(Dataset items)
+-------+

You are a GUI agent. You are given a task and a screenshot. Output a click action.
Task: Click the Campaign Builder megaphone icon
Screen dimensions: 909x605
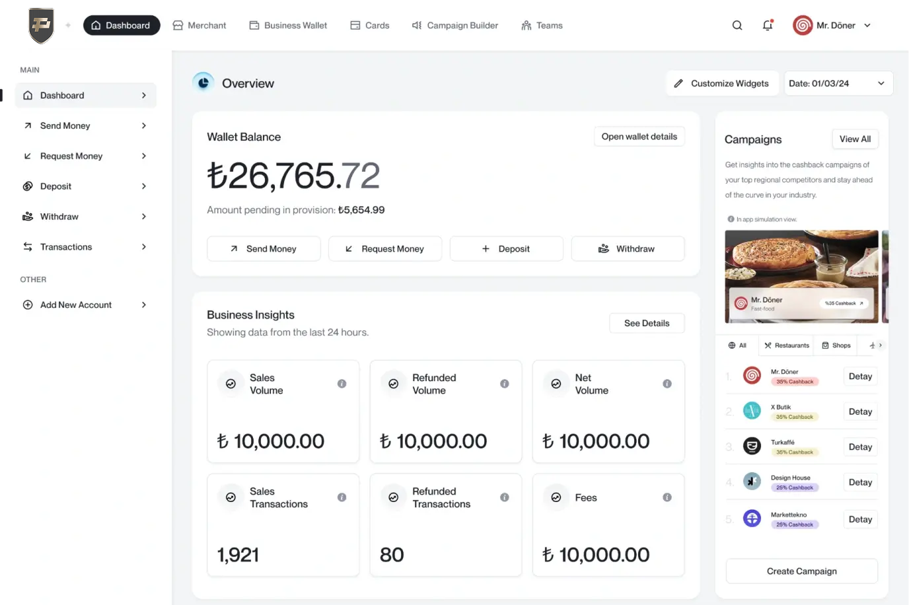[x=416, y=25]
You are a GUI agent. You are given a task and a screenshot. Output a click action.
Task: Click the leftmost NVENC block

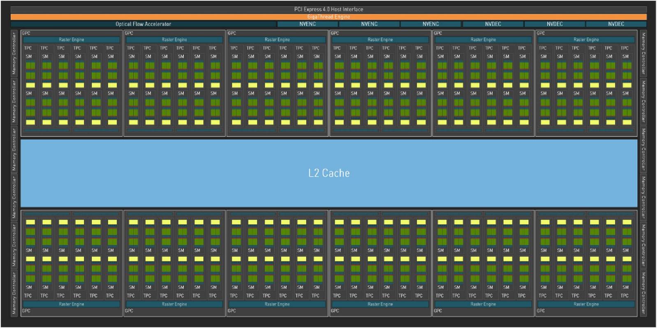point(308,24)
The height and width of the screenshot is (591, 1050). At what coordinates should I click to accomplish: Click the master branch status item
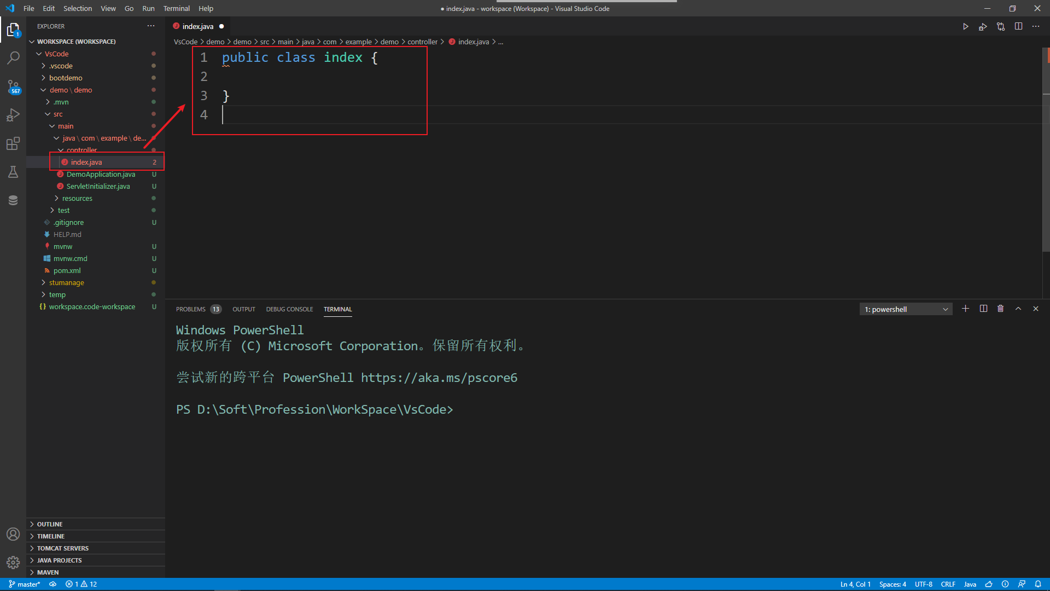click(25, 584)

+-------+

INSTRUCTIONS FOR THE TASK => Rewrite the items from the first line through the line containing "point(308,24)", both included, keeping every request. Multiply each coordinate in the answers by 0.3, rounding to whole numbers with halves going up, and leave out the pictures.

EXERCISE ANSWER =>
You are a GUI agent. You are given a task and a screenshot. Output a click action.
Task: Click the Campaign Builder megaphone icon
Screen dimensions: 909x605
[x=125, y=8]
You are a GUI agent. You are given a task and a screenshot. Output a click action.
Task: Click the leftmost NVENC block

point(92,7)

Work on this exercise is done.